◆ **Extract to read**:
Coffee, Green Tea Reduce Stroke Risk: Study
Drinking green tea and coffee might lower a person's chances of having a stroke, according to a new study.
The study was based on a large study group of nearly 84,000 men and women living in Japan who were followed for some 13 years. The study found that stroke risk decreased for people who regularly drank green tea or coffee. One cup of coffee or three-four cups of green tea per day lowered the risk of having stroke by 20 percent. A cup of coffee or tea in Japan was approximately six ounces.
"This is the first large-scale study to examine the combined effects of both green tea and coffee on stroke risks. You may make a small but positive lifestyle change to help lower the risk of stroke by adding daily green tea to your diet," said Yoshihiro Kokubo, M.D., Ph.D., from Japan's National Cerebral and Cardiovascular Center and lead author of the study.
There are about 795,000 people in the U.S. who have a stroke in a given year and a whopping 610,000 are first-time strokes. The condition is not only the leading cause of death in the country, but also one of the leading causes of disability in older American citizens, according to data from Centers for Disease Control and Prevention.
In the present study, researchers obtained medical data of the participants enrolled in the study and closely looked at their lifestyle and diets. They accounted for other factors like age, sex, weight, smoking and alcohol consumption that might have skewed the results.

◆ **Data segment**:

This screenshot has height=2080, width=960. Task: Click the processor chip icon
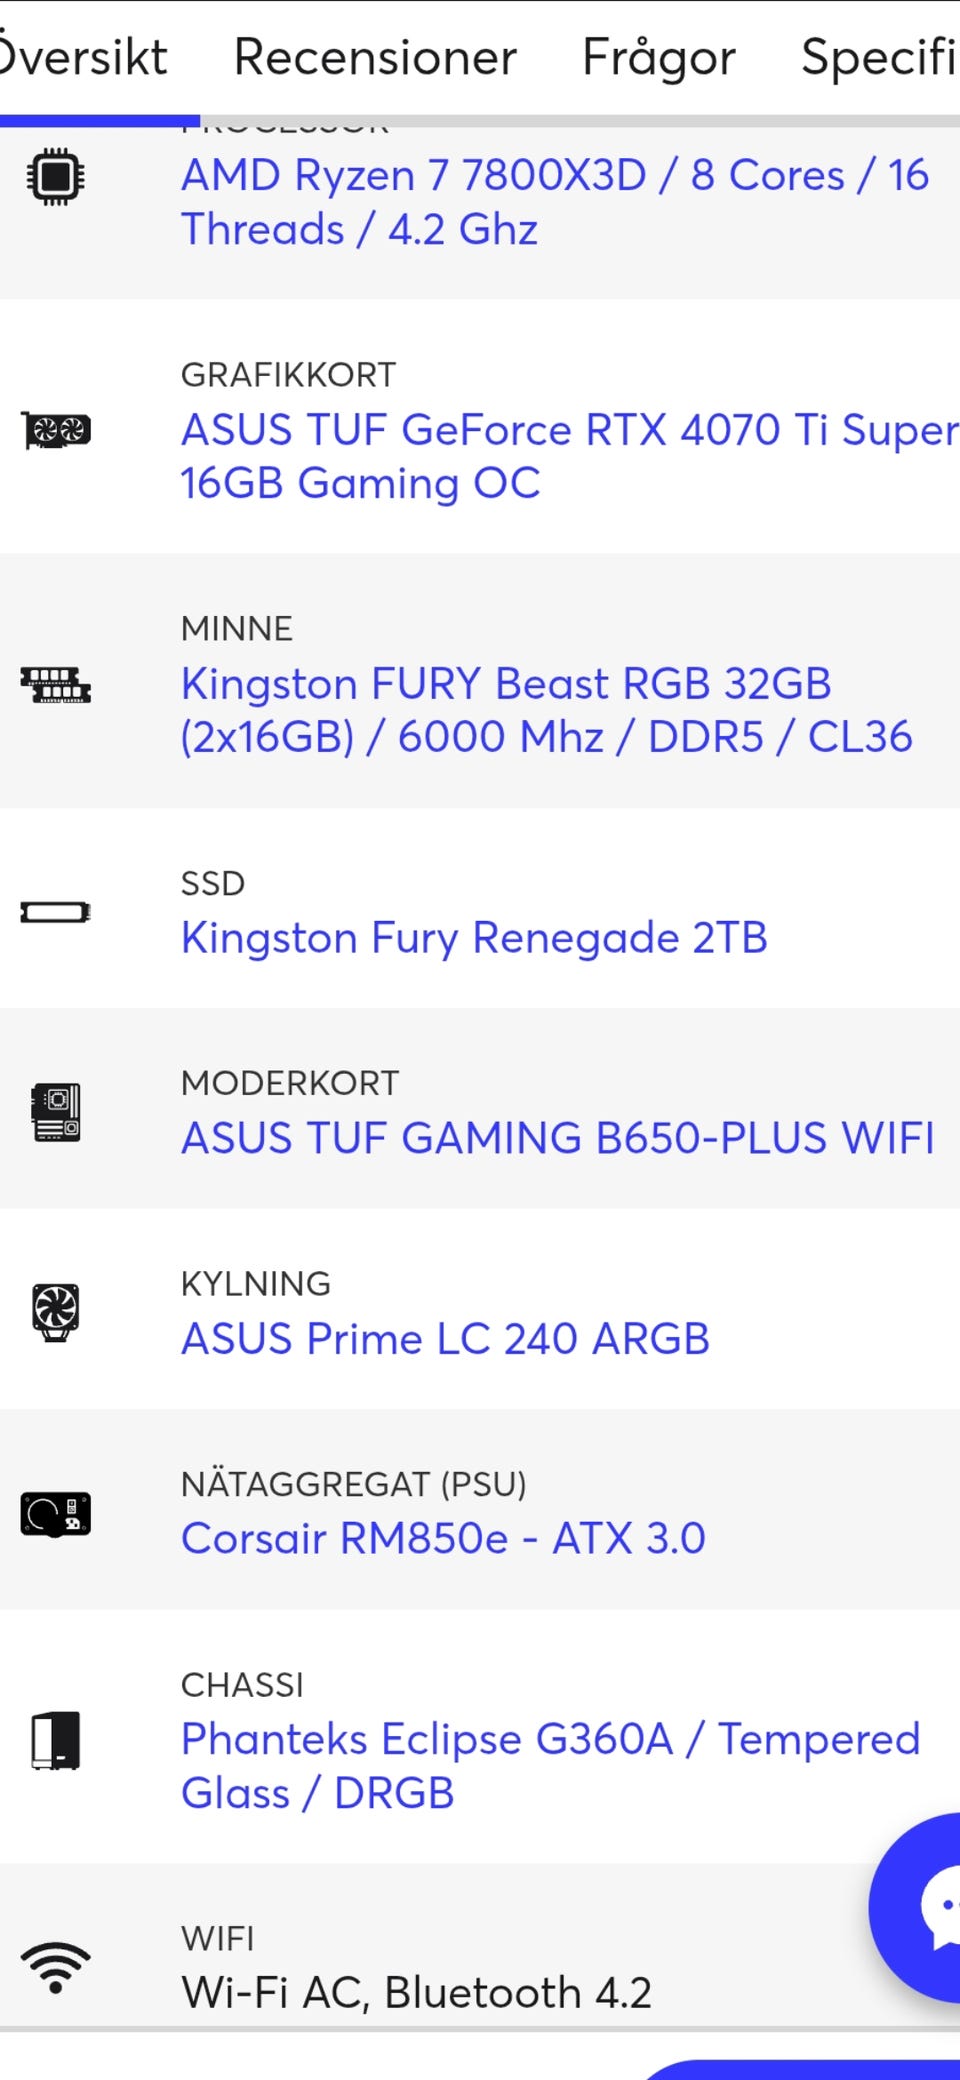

◆ **Exercises**:
(1) Edit the coffee and stroke article: write it out from "There are about" up to and including "skewed the results.", using "scientists" in place of "researchers".
(2) According to the coffee and stroke article, how many men and women living in Japan made up the study group?
The data after the coffee and stroke article is separate material, unconnected to the article.

◆ **Answers provided**:
(1)
There are about 795,000 people in the U.S. who have a stroke in a given year and a whopping 610,000 are first-time strokes. The condition is not only the leading cause of death in the country, but also one of the leading causes of disability in older American citizens, according to data from Centers for Disease Control and Prevention.
In the present study, scientists obtained medical data of the participants enrolled in the study and closely looked at their lifestyle and diets. They accounted for other factors like age, sex, weight, smoking and alcohol consumption that might have skewed the results.

(2) Nearly 84,000.